When you are emotionally dependant, you can feel like everyone is out to get you. A perfect example would be road rage. When you are on the highway and someone cuts you off, you may shout, honk, yell profanities and basically assume that that person that cut you off is purposely trying to ruin your day. This is taking their actions personally. If you were emotionally sober in this situation, you may assume this person who cut you off has nothing against you, are stuck in their own experience, or have an important meeting to get to and they are stressed out for being late, or maybe they have to get to the hospital because of an emergency. It’s not about you, it’s about them. Instantly, you feel better, calmer, more balanced and less stressed. It is not about you, and it is not something you can control.  



Recovering from the traumas of our past can be very daunting. In active addiction traumas are often not responded to in a way that allows healing. They have not been properly digested and learnt from. In order to work towards emotional sobriety, you may need to work through past traumas, and slowly begin to resolve them. With the right support it is possible move beyond trauma, to find resolution, and begin to grow. Then we can eliminate the rest. Having guidance from a professional is the best way to go through this, you do not have to go through it alone. Emotional sobriety can feel like you are truly feeling everything in the “raw”. There is no shield from the feelings that are faced. It is about staying sober no matter what you are feeling. You don’t have to do anything to make the uncomfortable feelings go away, you can learn to process and live with the full range of your feelings in a more integrated way. Many people learn to cope in healthy ways with their feelings. They might meditate, pray, practice acceptance, gaining new perspectives, or work through their feelings with a therapist – to name a few.



Now that you have a good grasp on the concept of emotional sobriety, here are 3 tips and tricks on how to get started in working towards it:

Being mindful: do not focus on the past or future, just take every day as it comes without judgement or pressure. Focus on getting through one day at a time, and that each day is a new opportunity to make positive change.
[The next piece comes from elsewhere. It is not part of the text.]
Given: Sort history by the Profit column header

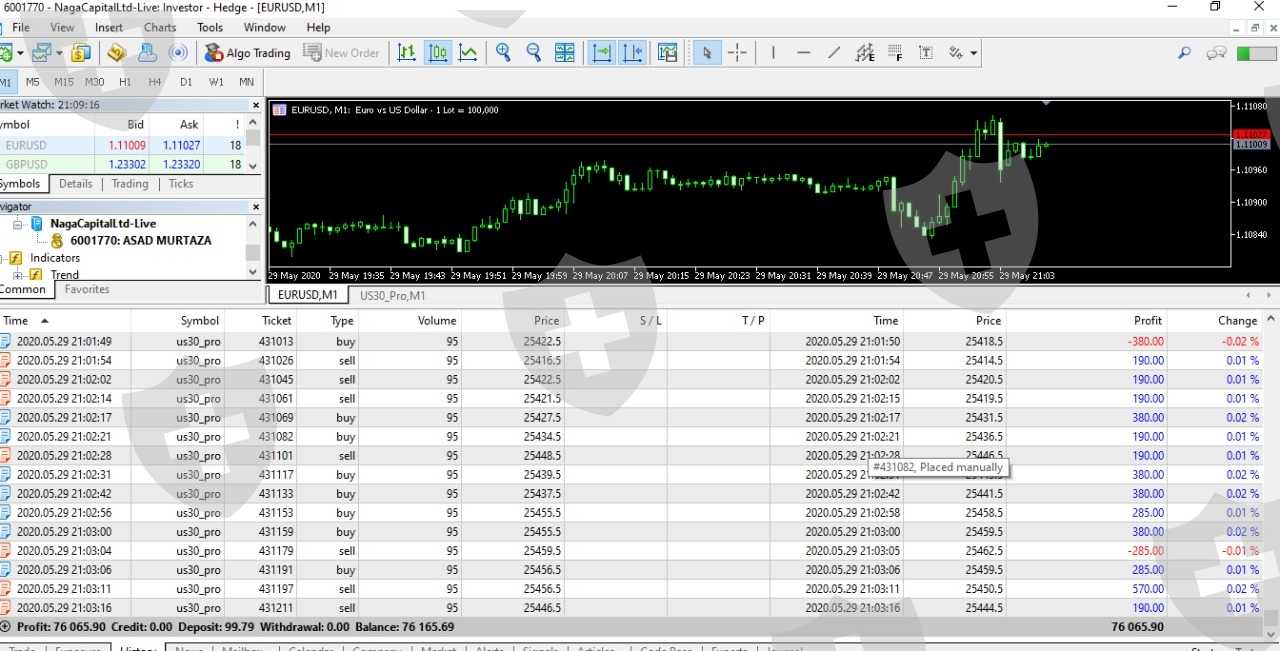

Having someone to talk to: managing any sort of negative feelings is a lot easier when you have someone to talk to. Either a friend, partner, parent or therapist, it will help you deal and cope better with life’s struggles and pressures.

Confronting feelings: it’s very important to be in tune with the way you are feeling about any situation. When something is uncomfortable, try to sit with the feelings and face them. When you are having anxiety for example, you can listen to what it is try to tell you rather than will it away. It is more likely to pass when you are welcoming it into your life and confronting it. If you’re angry about something, live with the feelings. Get out some paper and write everything out. You don’t need to escape your feelings, you can face them head on.


Emotional sobriety can be difficult to understand and for some people it is hard to achieve. It is definitely a process. Achieving perfect emotional sobriety is impossible. Nobody is perfect, but constantly working on having more balance, being more aware about your feelings and emotions and using healthy ways of dealing with the feelings and emotions are putting you in a great path to success.